## BEGIN DATA PROVIDED
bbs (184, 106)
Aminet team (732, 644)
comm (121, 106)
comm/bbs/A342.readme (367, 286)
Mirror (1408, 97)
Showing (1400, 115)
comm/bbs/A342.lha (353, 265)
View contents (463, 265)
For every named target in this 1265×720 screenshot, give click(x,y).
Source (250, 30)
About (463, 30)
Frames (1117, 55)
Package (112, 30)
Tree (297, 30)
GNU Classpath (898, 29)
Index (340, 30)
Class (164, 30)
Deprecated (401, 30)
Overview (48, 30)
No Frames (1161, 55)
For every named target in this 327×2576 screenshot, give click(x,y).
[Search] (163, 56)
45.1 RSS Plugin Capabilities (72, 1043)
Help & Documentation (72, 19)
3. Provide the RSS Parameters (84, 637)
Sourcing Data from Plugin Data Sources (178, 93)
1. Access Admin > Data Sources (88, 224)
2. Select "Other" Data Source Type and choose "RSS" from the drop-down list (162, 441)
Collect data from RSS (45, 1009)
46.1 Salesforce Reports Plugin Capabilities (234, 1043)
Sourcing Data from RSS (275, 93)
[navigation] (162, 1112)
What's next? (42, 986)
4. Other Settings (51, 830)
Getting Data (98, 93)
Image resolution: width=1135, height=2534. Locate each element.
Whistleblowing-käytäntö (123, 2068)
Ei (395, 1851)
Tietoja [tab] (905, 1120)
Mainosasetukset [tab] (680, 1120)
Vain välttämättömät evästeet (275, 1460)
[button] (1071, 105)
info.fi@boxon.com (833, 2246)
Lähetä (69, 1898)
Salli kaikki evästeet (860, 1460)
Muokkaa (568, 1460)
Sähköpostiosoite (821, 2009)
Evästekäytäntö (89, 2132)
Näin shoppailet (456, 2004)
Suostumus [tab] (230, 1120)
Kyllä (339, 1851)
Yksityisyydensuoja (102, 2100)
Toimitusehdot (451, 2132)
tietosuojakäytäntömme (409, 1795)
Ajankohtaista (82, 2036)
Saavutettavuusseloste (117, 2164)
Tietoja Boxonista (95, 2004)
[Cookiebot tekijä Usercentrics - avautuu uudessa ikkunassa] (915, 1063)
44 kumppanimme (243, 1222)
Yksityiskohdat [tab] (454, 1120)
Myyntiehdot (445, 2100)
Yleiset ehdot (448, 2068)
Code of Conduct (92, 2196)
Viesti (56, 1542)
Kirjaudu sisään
## END DATA PROVIDED
▸ GOAL:
Rewrite the stretch of the listing from the line containing "Vain välttämättömät evästeet (275, 1460)" through the end, swapping "Lähetä" for "Lähetä viesti" and leaving everything else unchanged. Give only those lines.

▸ EXERCISE RESPONSE:
Vain välttämättömät evästeet (275, 1460)
[button] (1071, 105)
info.fi@boxon.com (833, 2246)
Lähetä viesti (69, 1898)
Salli kaikki evästeet (860, 1460)
Muokkaa (568, 1460)
Sähköpostiosoite (821, 2009)
Evästekäytäntö (89, 2132)
Näin shoppailet (456, 2004)
Suostumus [tab] (230, 1120)
Kyllä (339, 1851)
Yksityisyydensuoja (102, 2100)
Toimitusehdot (451, 2132)
tietosuojakäytäntömme (409, 1795)
Ajankohtaista (82, 2036)
Saavutettavuusseloste (117, 2164)
Tietoja Boxonista (95, 2004)
[Cookiebot tekijä Usercentrics - avautuu uudessa ikkunassa] (915, 1063)
44 kumppanimme (243, 1222)
Yksityiskohdat [tab] (454, 1120)
Myyntiehdot (445, 2100)
Yleiset ehdot (448, 2068)
Code of Conduct (92, 2196)
Viesti (56, 1542)
Kirjaudu sisään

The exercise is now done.